Sometimes I go out in the early morning in March with a blanket over my shoulders just to watch the hour go from blue to that exhale of gold.
And the grass twitches with love-sick crickets stumbling cold and clumsy.
I feel wet cool air on my skin, noticing particularly the bumpy little scratches on my forearms, raised and red after wrestling with weeds over the weekend.
Cardinals and little brown birds echo trills off of trees, creaking and whistling, cutting through thick silence, from nothingness into nothingness.
These stones I stand on whittle into sand over centuries, giving up their forms to smaller and smaller forms of self.
The empty branches of my cherry tree wick off morning mist, droplets hanging between tiny buds.
I step on fat dandelions that sigh upward and downward everywhere, leaving a battered trail of bent flower heads behind.
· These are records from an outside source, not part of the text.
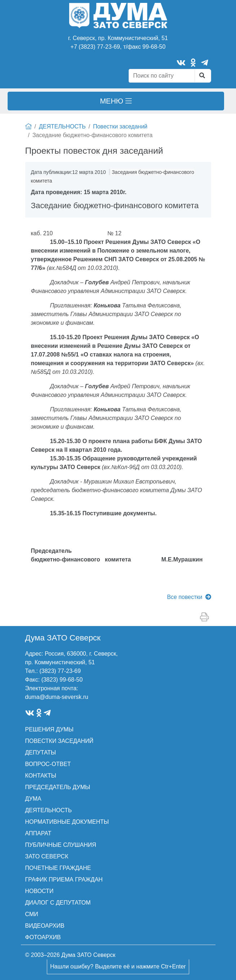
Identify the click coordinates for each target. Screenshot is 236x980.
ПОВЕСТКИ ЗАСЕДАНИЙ (59, 741)
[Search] (162, 76)
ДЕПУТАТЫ (41, 752)
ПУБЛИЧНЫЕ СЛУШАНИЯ (60, 845)
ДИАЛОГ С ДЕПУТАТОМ (58, 902)
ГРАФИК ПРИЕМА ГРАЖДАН (64, 880)
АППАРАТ (38, 833)
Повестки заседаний (120, 126)
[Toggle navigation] (116, 101)
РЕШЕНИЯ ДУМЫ (49, 729)
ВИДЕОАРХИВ (45, 926)
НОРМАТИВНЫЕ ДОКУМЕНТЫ (67, 822)
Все (189, 597)
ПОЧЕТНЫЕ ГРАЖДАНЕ (58, 868)
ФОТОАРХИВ (43, 937)
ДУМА (33, 799)
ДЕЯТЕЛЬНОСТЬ (62, 126)
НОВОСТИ (39, 891)
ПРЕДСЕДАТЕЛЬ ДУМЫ (58, 787)
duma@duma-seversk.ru (57, 697)
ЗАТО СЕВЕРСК (47, 856)
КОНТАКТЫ (41, 776)
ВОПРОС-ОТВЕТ (48, 764)
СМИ (32, 914)
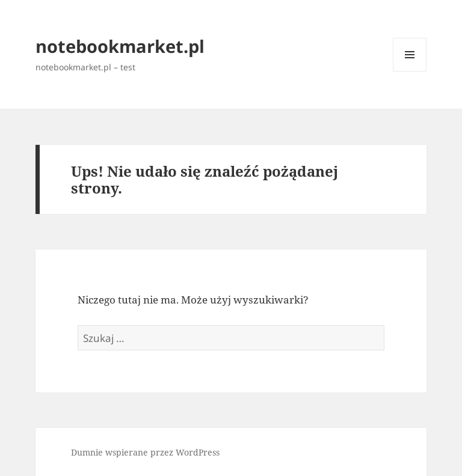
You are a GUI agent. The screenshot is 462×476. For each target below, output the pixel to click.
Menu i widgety (410, 71)
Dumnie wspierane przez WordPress (145, 452)
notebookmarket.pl (120, 46)
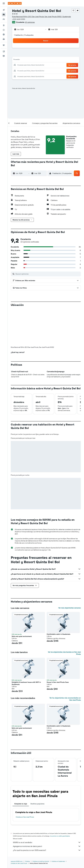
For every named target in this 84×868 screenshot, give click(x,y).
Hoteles (27, 861)
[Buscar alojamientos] (4, 14)
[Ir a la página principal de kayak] (15, 3)
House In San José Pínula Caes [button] (58, 682)
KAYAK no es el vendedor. (47, 842)
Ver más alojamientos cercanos (69, 608)
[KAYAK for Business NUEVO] (4, 39)
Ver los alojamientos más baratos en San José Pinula (64, 653)
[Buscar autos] (4, 19)
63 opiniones (30, 22)
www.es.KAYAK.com (17, 861)
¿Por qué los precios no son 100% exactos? (47, 850)
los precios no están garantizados (60, 836)
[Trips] (4, 45)
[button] (4, 3)
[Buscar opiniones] (47, 274)
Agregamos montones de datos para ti (47, 846)
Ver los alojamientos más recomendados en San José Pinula (65, 699)
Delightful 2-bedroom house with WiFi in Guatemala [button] (26, 683)
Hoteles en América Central (41, 861)
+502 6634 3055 (19, 19)
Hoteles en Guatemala (58, 861)
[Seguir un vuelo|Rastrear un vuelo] (4, 30)
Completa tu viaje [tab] (21, 804)
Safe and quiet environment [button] (22, 636)
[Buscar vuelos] (4, 10)
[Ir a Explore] (4, 25)
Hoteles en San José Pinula (25, 817)
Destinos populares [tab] (37, 804)
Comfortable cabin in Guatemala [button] (58, 634)
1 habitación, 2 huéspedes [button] (24, 35)
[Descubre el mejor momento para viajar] (4, 34)
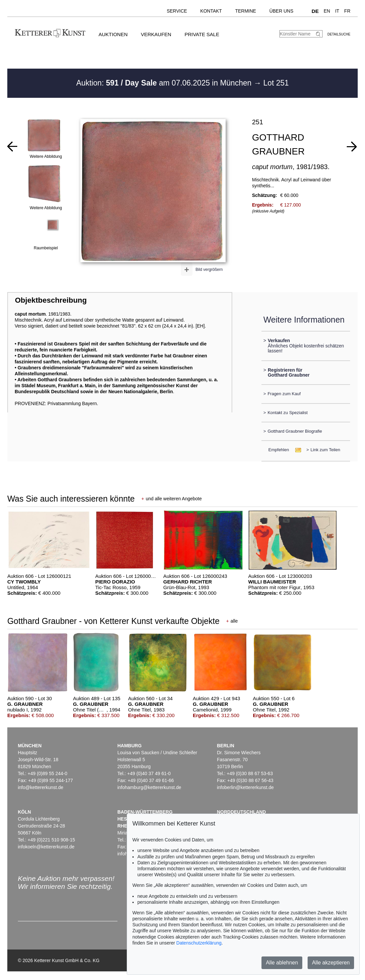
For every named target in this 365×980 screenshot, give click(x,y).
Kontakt (211, 11)
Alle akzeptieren (331, 963)
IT (337, 11)
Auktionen (113, 34)
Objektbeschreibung (51, 300)
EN (327, 11)
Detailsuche (339, 34)
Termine (245, 11)
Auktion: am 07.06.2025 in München (165, 83)
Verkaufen (156, 34)
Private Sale (202, 34)
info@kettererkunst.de (41, 788)
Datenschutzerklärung (199, 943)
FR (347, 11)
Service (177, 11)
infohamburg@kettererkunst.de (149, 788)
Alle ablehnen (282, 963)
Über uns (281, 11)
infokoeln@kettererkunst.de (46, 847)
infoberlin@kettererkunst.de (245, 788)
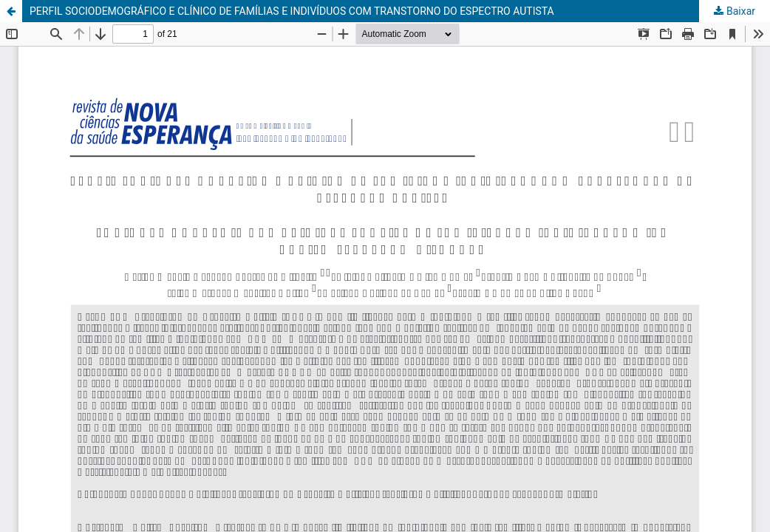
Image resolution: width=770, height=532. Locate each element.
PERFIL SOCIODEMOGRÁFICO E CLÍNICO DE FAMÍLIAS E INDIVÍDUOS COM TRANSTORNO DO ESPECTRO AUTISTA (292, 11)
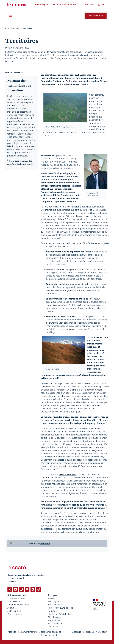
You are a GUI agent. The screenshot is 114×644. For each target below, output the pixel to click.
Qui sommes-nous (17, 595)
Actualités (15, 28)
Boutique (52, 611)
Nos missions (14, 602)
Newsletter (101, 632)
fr (6, 28)
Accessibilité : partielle (83, 632)
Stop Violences (55, 624)
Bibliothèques (54, 617)
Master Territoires (68, 474)
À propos (52, 595)
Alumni (11, 608)
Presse (51, 598)
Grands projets (15, 614)
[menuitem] (41, 4)
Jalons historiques (16, 598)
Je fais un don (14, 611)
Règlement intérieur (28, 632)
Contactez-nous (95, 16)
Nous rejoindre (55, 602)
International (54, 620)
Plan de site (53, 626)
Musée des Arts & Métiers (60, 614)
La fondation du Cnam (18, 604)
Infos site (12, 632)
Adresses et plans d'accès (60, 608)
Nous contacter (55, 604)
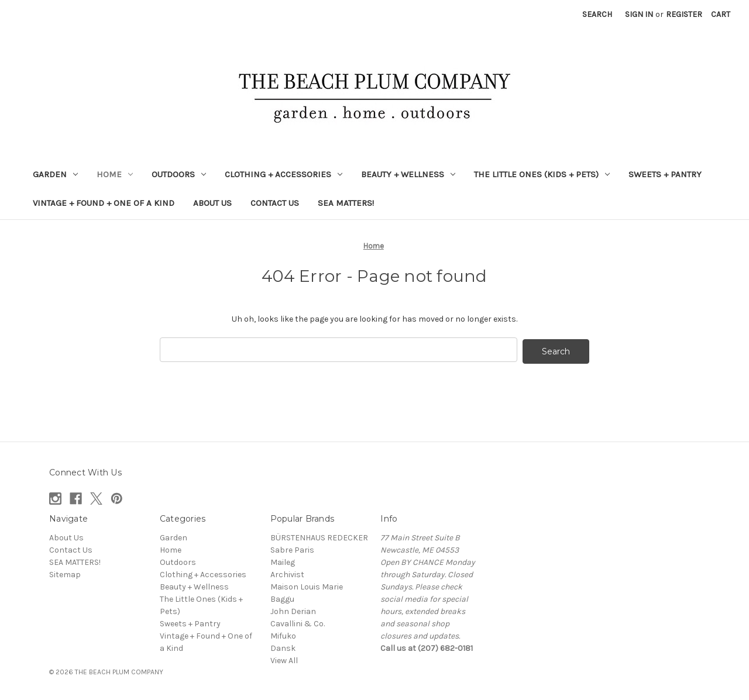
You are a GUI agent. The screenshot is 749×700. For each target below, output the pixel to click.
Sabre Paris (292, 548)
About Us (212, 203)
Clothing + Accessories (283, 174)
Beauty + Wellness (408, 174)
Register (684, 14)
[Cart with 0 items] (720, 14)
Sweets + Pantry (665, 174)
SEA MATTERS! (346, 203)
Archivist (287, 573)
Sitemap (65, 573)
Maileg (283, 560)
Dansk (283, 646)
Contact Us (274, 203)
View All (284, 658)
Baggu (282, 597)
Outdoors (178, 174)
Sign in (639, 14)
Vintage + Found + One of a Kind (104, 203)
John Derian (293, 609)
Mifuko (283, 634)
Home (115, 174)
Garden (55, 174)
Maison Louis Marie (307, 585)
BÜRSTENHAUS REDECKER (319, 536)
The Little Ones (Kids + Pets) (542, 174)
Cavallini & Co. (297, 622)
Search (597, 14)
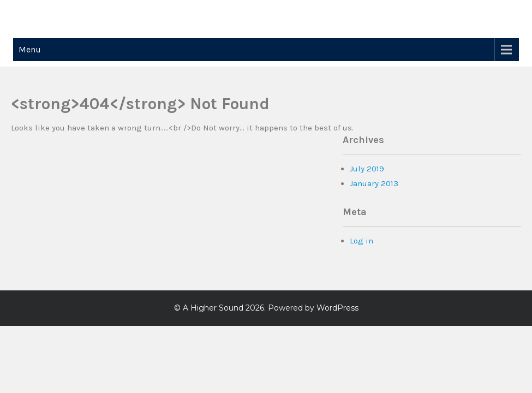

They seem satisfied albeit crooked, having their pollen trail along my boot bottoms.
I like to squat in the grass, getting my face down low to the earth, so as to watch bees collect daily bread in the hen-bit and creeping charlie and white spiders (small as freckles) skitter and jump.
All things living and non-living, their existence and purpose a kind of worship of the Right Now in chaos and in chorus.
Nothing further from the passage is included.